Pedomanrakyat.com, Jakarta – Wakil Ketua Komisi III DPR RI periode 2019-2024 Ahmad Sahroni mendorong mitra kerja, khususnya Kejagung, KPK, dan Polri memaksimalkan aspek pengembalian kerugian negara secara maksimal.
“Terlebih untuk Kejagung, KPK, dan Polri, harus mulai menggeser paradigma penegakkan hukum. Jadikan penjara badan sebagai opsi terakhir. Kini yang menjadi prioritas utama adalah cara pengembalian kerugian negara yang ditimbulkannya. Bisa dengan memaksa pelaku membayar dengan jumlah besar melebihi nilai korupsinya,” ungkap Sahroni dalam keterangannya, Rabu (16/10).
Hal tersebut disampaikan Sahroni merespons laporan Indonesia Corruption Watch (ICW) terkait data tentang perbedaan tuntutan uang pengganti kasus korupsi, antara Kejaksaan Agung (Kejagung) dan Komisi Pemberantasan Korupsi (KPK).
Baca Juga :
“Intinya, jangan sampai kita biarkan uang negara terus-menerus menguap, dimaling, dan dibiarkan tidak kembali begitu saja.
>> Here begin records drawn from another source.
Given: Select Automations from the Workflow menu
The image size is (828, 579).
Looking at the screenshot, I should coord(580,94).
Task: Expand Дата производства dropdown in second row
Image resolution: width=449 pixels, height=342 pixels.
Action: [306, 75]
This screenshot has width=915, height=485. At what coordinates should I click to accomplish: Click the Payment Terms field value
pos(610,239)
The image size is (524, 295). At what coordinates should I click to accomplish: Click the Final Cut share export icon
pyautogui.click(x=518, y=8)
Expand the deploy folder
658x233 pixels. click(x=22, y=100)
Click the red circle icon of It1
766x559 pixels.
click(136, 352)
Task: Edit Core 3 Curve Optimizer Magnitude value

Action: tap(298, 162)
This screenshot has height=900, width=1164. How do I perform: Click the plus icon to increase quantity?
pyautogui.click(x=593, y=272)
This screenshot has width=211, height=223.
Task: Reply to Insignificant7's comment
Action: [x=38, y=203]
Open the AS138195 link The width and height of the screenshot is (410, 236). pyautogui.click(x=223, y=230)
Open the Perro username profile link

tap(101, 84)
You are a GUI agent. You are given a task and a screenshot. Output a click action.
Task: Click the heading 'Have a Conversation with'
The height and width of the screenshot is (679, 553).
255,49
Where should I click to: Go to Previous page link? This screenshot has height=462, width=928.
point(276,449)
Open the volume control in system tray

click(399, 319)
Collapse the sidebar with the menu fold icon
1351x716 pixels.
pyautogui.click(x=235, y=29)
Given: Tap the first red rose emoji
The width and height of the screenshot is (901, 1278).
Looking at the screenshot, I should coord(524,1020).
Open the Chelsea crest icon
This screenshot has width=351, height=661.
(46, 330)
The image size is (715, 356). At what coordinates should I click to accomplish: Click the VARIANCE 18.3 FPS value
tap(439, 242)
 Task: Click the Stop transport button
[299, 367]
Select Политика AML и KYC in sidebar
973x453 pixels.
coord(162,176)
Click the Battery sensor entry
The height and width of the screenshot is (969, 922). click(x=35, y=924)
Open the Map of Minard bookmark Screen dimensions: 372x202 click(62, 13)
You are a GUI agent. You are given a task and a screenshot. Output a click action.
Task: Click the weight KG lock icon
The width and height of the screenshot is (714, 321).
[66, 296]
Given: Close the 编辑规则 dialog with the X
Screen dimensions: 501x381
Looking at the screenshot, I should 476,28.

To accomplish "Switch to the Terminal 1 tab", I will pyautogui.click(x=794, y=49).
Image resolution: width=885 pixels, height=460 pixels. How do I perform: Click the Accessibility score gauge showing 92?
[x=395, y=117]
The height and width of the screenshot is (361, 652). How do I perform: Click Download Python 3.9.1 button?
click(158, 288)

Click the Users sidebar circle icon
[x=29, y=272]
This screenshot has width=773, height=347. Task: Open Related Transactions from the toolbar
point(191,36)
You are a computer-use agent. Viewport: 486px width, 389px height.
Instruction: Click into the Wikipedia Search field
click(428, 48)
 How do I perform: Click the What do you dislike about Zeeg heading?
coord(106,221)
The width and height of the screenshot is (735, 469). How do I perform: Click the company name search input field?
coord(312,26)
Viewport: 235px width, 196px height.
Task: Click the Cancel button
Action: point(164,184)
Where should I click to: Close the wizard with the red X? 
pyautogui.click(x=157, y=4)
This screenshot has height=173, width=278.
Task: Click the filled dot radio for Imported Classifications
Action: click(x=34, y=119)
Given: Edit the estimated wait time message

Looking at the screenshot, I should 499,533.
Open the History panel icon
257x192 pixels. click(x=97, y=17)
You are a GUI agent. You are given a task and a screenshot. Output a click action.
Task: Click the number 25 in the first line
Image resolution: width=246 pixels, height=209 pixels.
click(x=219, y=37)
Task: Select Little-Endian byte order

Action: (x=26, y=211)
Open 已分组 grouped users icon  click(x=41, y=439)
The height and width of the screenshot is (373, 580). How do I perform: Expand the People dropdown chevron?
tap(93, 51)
Kalau begitu terus, ujungnya yang rugi pasti masyarakat, karena anggaran itu kan dasarnya ditujukan untuk kebermanfaatan masyarakat,” lanjutnya.
Sebelumnya, peneliti ICW Kurnia Ramadhana dalam ‘Peluncuran Laporan Hasil Pemantauan Tren Vonis Korupsi Tahun 2023’, Senin (14/10), mengatakan jumlah uang pengganti yang dituntut Kejagung lebih besar dibanding KPK.
Kejagung total menuntut uang pengganti hingga Rp82 triliun, sedangkan KPK hanya Rp675 miliar.
Sahroni menyebut tren pengembalian kerugian negara akan menjadi concern penegakkan hukum ke depan.
“Pemaksimalan pengembalian kerugian negara telah menjadi concern Komisi III bersama mitra kerja. Dan ke depannya, pendekatan ini akan semakin kita gencarkan. Karena terbukti bahwa menambal kerugian negara itu jauh lebih penting ketimbang sekedar penjara badan, yang cenderung tidak solutif, tidak efektif, dan sering memakan biaya besar,” ucapnya.
Wakil rakyat dari Dapil Jakarta III (Jakarta Utara, Jakarta Barat, dan Kepulauan Seribu) itu menegaskan tidak ingin anggaran negara yang sebagian besar berasal dari pajak, dikorupsi sehingga manfaatnya tidak bisa dirasakan oleh masyarakat.
“Misalnya, ada proyek pengerjaan jalan untuk masyarakat. Kalau dikorupsi, ya pasti pengerjaannya jadi jelek, cepet rusak. Yang begitu kan percuma kalau pelakunya cuma dipenjara, masyarakatnya tetep rugi dapet jalanan rusak. Makanya, kita maksimalkan pengembalian kerugian negaranya, biar bisa kembali manfaat untuk masyarakat,” tutup Sahroni.